Der Federweißer ist in Deutschland die meistgetrunkene Variante des Neuen Weins. Es handelt sich um aus weißen Rebsorten gepressten Traubenmost, dessen alkoholische Gärung gerade begonnen hat und der noch keiner Filtration unterworfen war. Grundsätzlich werden als Federweißer alle Zwischenstufen vom weißen Traubenmost bis zum fast durchgegorenen Jungwein bezeichnet, der später, nach Abschluss der Gärung, Weißwein genannt wird.
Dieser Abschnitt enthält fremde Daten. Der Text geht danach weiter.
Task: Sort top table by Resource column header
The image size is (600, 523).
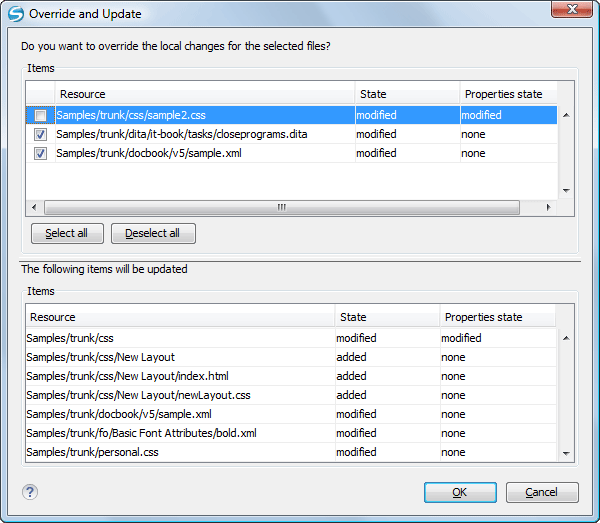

Das Deutsche Wörterbuch der Brüder Grimm vermutet um die Mitte des 19. Jahrhunderts, der Name leite sich von der alten Bezeichnung Federweiß für Alaun her, das man früher dem Wein als Konservierungsmittel zugab.[2] Da Konservierungsmittel jedoch erst in späteren Reifestadien zugesetzt werden, wird heute angenommen, dass die Hefezellen, die der Federweiße wie jeder Neue Wein als Schwebstoffe enthält, ihm wegen ihrer federweißen Farbe den Namen verliehen haben. Der Name wird wie „der Weiße“ dekliniert; man trinkt also z. B. den Federweißen.
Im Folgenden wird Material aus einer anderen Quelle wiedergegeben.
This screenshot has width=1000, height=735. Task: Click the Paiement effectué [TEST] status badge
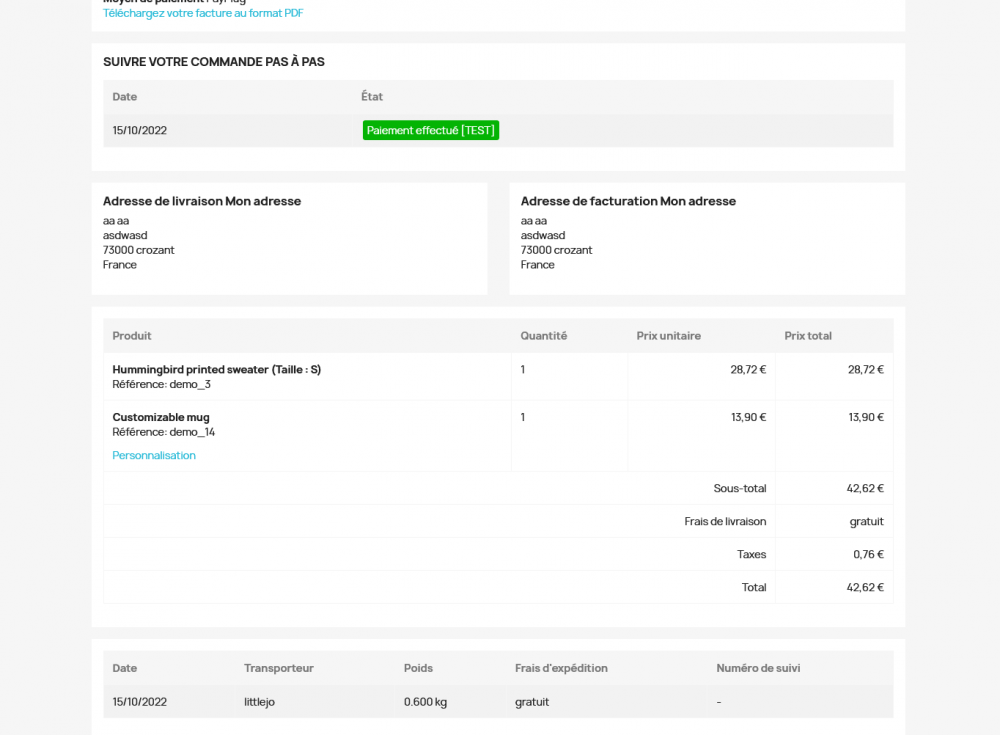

Abhängig von der Region variieren die Bezeichnungen, die häufig Bezug nehmen auf empfundene Begleiterscheinungen wie das Prickeln auf der Zunge oder das Sausen im Kopf und im Verdauungsbereich. In Teilen Südwestdeutschlands, der Deutschschweiz und in Südtirol heißt er Suser oder Sauser, in Rheinhessen wird er Rauscher, in der Pfalz meist Najer Woi („Neuer Wein“) oder Bitzler genannt. In Franken werden die ersten, noch süßen Gärstufen als Bremser bezeichnet.
Meist wird Federweißer mit deftigen Speisen kombiniert. Klassische Kombinationen sind Federweißer und Zwiebelkuchen.